Da Sarri all’ombra di Conte: la pressione sulla Juventus
La risposta fornita contro il Nec ha permesso alla Juventus di reagire alla brutta serata di Reggio Emilia e di ritrovare un po’ di serenità. Sullo sfondo, però, continua ad aleggiare il nome di Antonio Conte, evocato da una parte dell’ambiente nei momenti di maggiore difficoltà.
Spalletti vuole allontanare definitivamente questi discorsi attraverso i risultati. Battere l’Atalanta consentirebbe alla Juve di arrivare alla lunga sosta per le nazionali con maggiore tranquillità.
Un risultato negativo, invece, accompagnerebbe i bianconeri per quasi tre settimane prima della ripresa del campionato. Un intervallo particolarmente lungo nel quale inevitabilmente tornerebbero ad aumentare pressioni e discussioni attorno alla squadra, come riporta Gazzetta.

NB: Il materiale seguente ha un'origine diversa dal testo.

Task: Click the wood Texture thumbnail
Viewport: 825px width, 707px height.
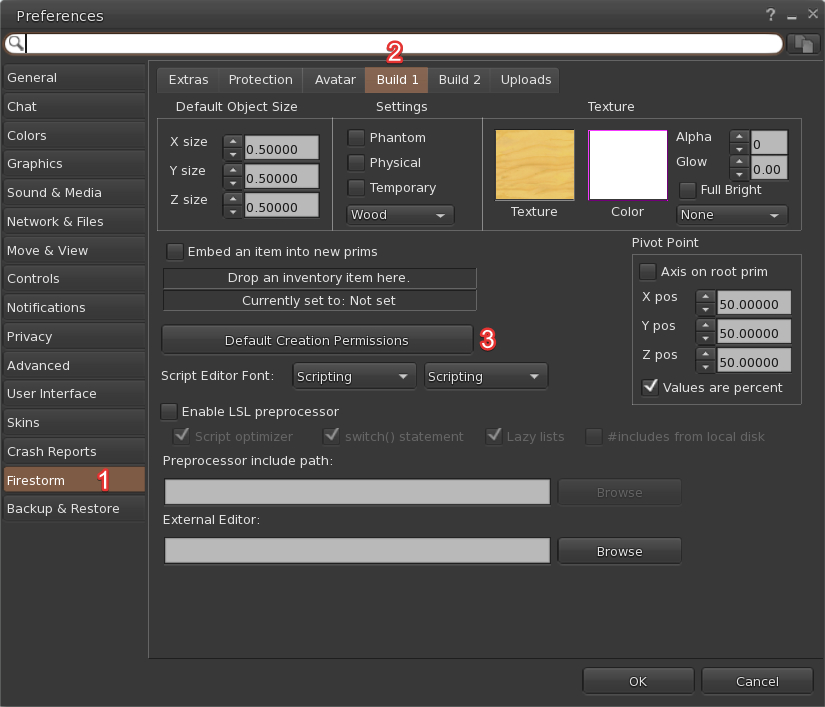Action: click(534, 165)
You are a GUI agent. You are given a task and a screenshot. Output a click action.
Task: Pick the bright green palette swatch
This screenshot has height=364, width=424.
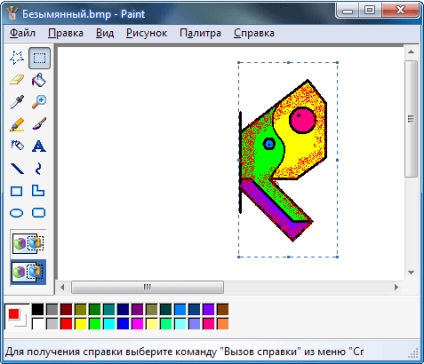(x=95, y=324)
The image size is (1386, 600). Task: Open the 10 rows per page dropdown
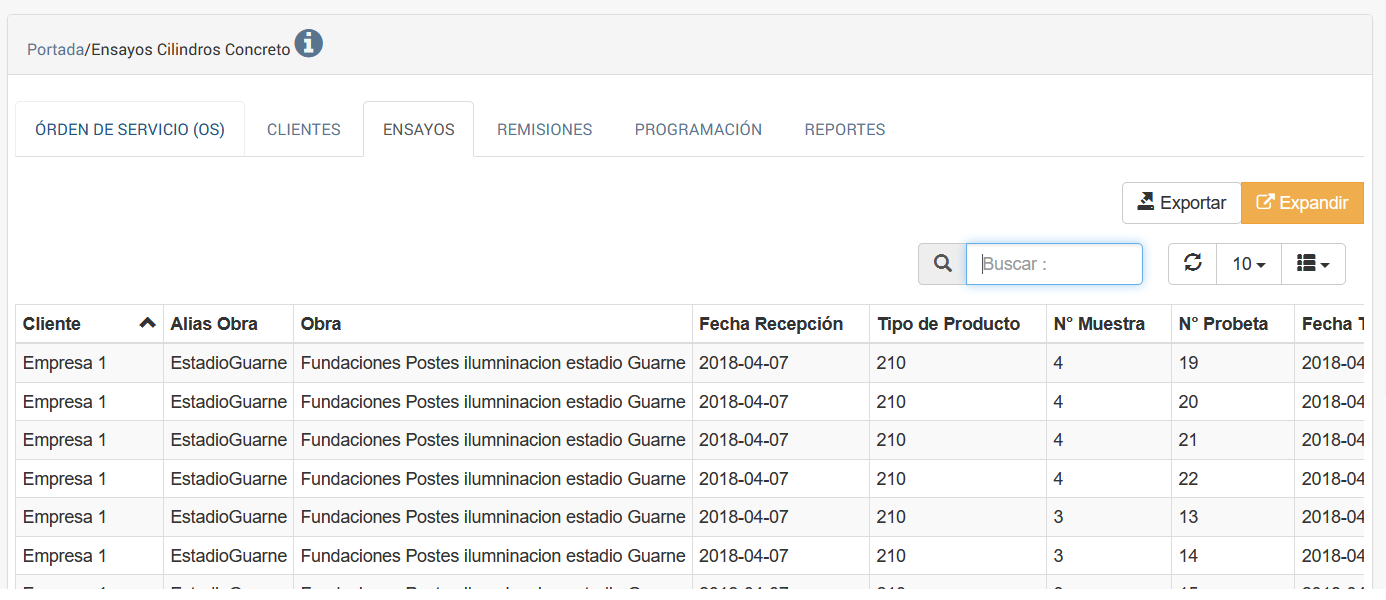tap(1249, 264)
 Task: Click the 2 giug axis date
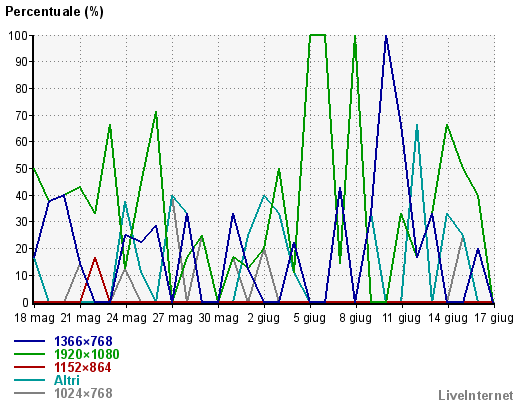pos(263,318)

Spalletti riparte dalla difesa a tre
La strada tattica sembra ormai tracciata. Contro il Nec, Spalletti ha trovato maggiore equilibrio passando alla retroguardia a tre e contro l’Atalanta dovrebbe insistere sul 3-4-2-1.

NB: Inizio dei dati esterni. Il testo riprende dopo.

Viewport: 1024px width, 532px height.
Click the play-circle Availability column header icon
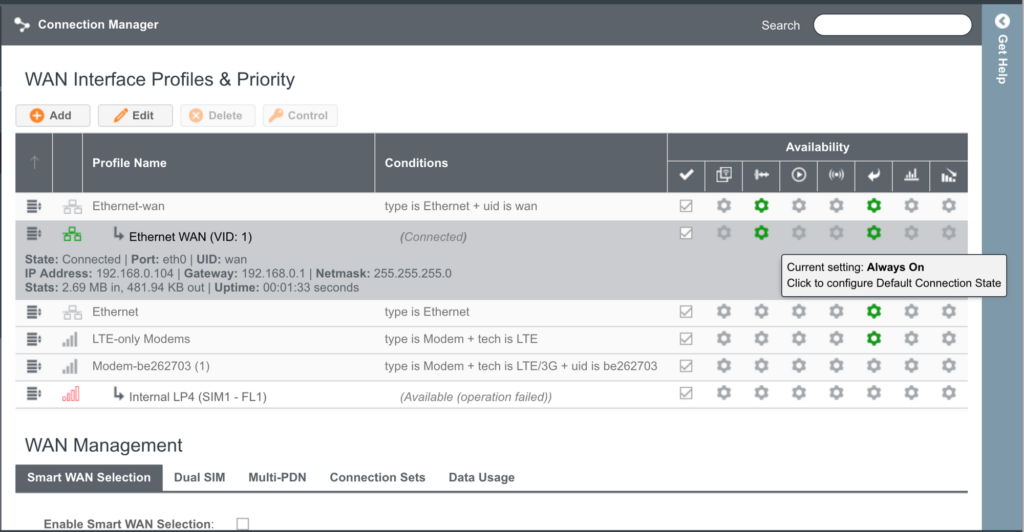click(798, 175)
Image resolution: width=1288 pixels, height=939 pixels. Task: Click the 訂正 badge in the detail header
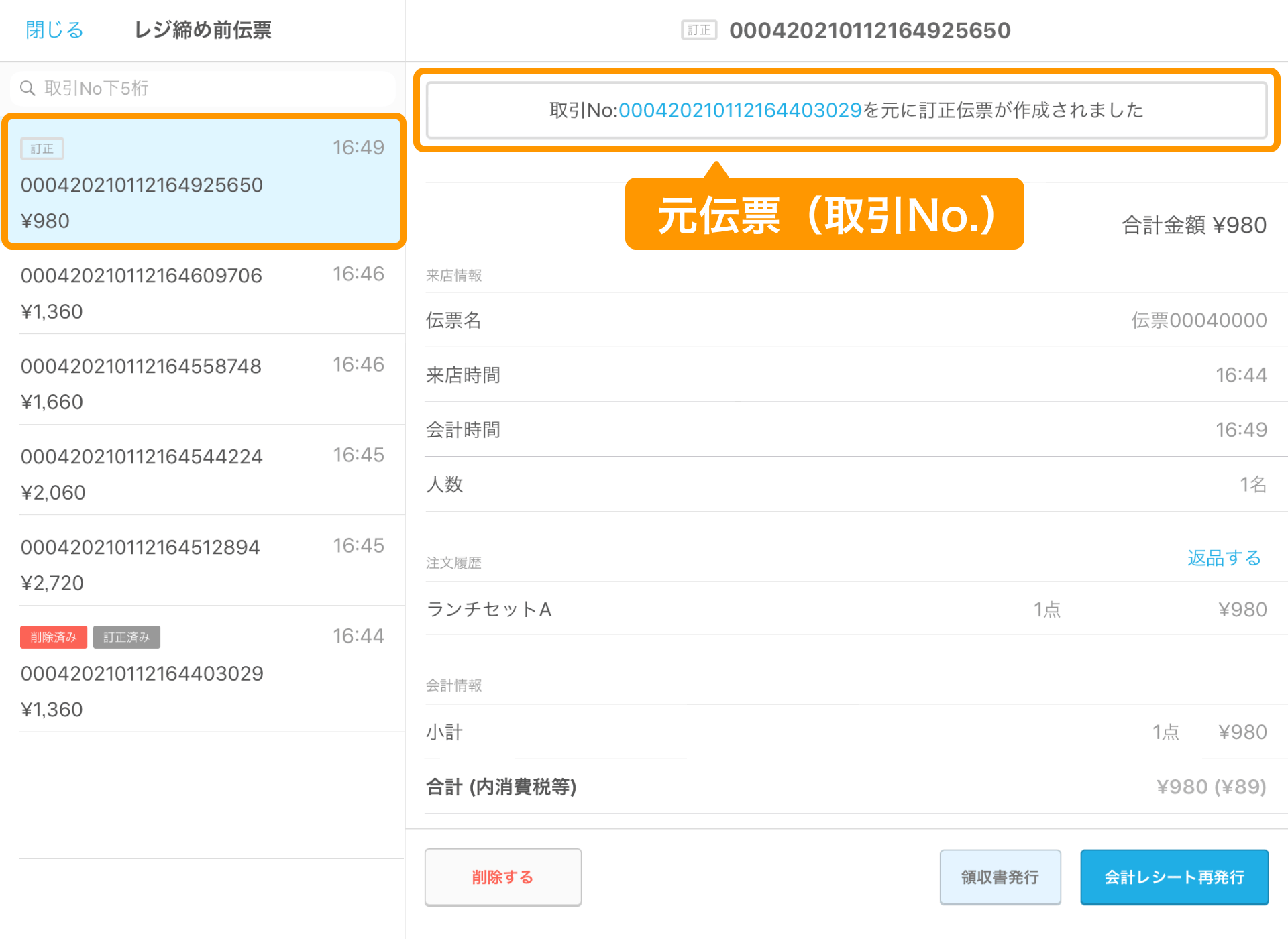point(698,30)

Non si tratta comunque di un sistema rigido. La presenza di Weston McKennie consente infatti alla Juventus di cambiare disposizione durante la partita e trasformarsi anche in un 4-2-3-1. Lo statunitense può partire dalla fascia e successivamente avanzare sulla trequarti, offrendo al tecnico diverse possibilità senza ricorrere necessariamente alle sostituzioni.
Proprio McKennie è stato uno dei segnali più incoraggianti arrivati dall’Europa League. Spalletti continua a considerarlo un elemento prezioso per la sua duttilità e per la capacità di interpretare differenti ruoli.